You keep making claims about certain things fitting in a nested hierarchy when they clearly don’t. Why is that?
Well - you do like to swing between extremes! At least your second response was single complete grammatical sentence, even if it left things pretty vague. You can find that happy medium of clearly expressing a thought (and still leaving out the mega-text dump). Nobody would begrudge you a few sentences. That’s what’s being asked here I think. What is the significance of nested hierarchy as evidence for evolutionary origins? Can you see the difference between biological nested hierarchy and the spurious alternate examples of it you’ve been attempting to provide?
I will have already went over this before, but I guess I could change it up a little to get my point across better.
The Common Archetype theory posits that independent phylogenies emerge from archetypical blueprints in the mind of God, which inherently contain nested hierarchies. However, these nested patterns are not universal and do not necessarily apply above the level of Order or across all life forms. This contrasts with the Common Descent model, which assumes a continuous, universal tree of life.
Importantly, observations do not show a universal tree of life. As Eugene Koonin describes, the base of the tree resembles a “bush” or “star tree,” with unresolved deep branches.

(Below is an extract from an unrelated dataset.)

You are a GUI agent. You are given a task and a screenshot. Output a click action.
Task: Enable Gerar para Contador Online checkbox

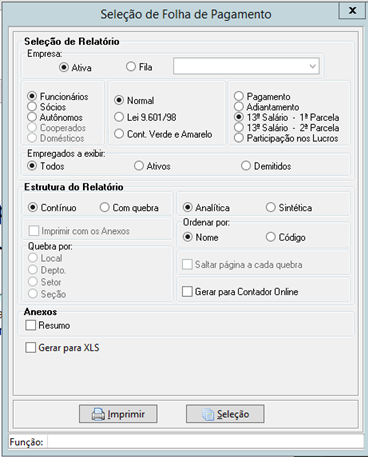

For example:
“No intermediate ‘grades’ or intermediate forms between different types are detectable… A single, uninterrupted TOL does not exist.” (Koonin, “Biological Big Bang Model”)
This “bush” structure aligns with the idea that distinct created kinds emerged rapidly during pivotal evolutionary transitions, such as the Cambrian explosion. Both Common Archetype and Common Descent agree that nested patterns exist within created kinds, but the Archetype model attributes these patterns to intentional design rather than a continuous lineage.
Regarding viruses, the high rate of recombination, as seen in SARS-CoV-2, challenges the assumption of strict nested hierarchies. The Archetype model accommodates such cases by recognizing that recombination introduces horizontal relationships that do not fit a tree-like structure. This aligns with Koonin’s argument that evolutionary transitions often follow unique principles distinct from regular cladogenesis.
In summary:
Nested hierarchies exist within limited domains (e.g., specific Orders) but break down with recombination or at deeper evolutionary divergences.
The Common Archetype theory explains these patterns as arising from archetypical design, consistent with rapid diversification and the observed “bush-like” structure of the tree of life.
This approach provides a coherent framework for understanding why nested hierarchies exist in some cases but are violated in others, such as viruses with high recombination rates.
Yes that was when you kept telling us to read your paper refusing to quote any sections. Now you are obnoxiously posting obscene amounts of text every reply, word salads of technical words that are void of real substance.
And it is telling that some of us who are not biologists or computer coders can see that it is word salad, or as I called it “hand-waving common in papers by university sophomores trying to claim more knowledge than they actually have”.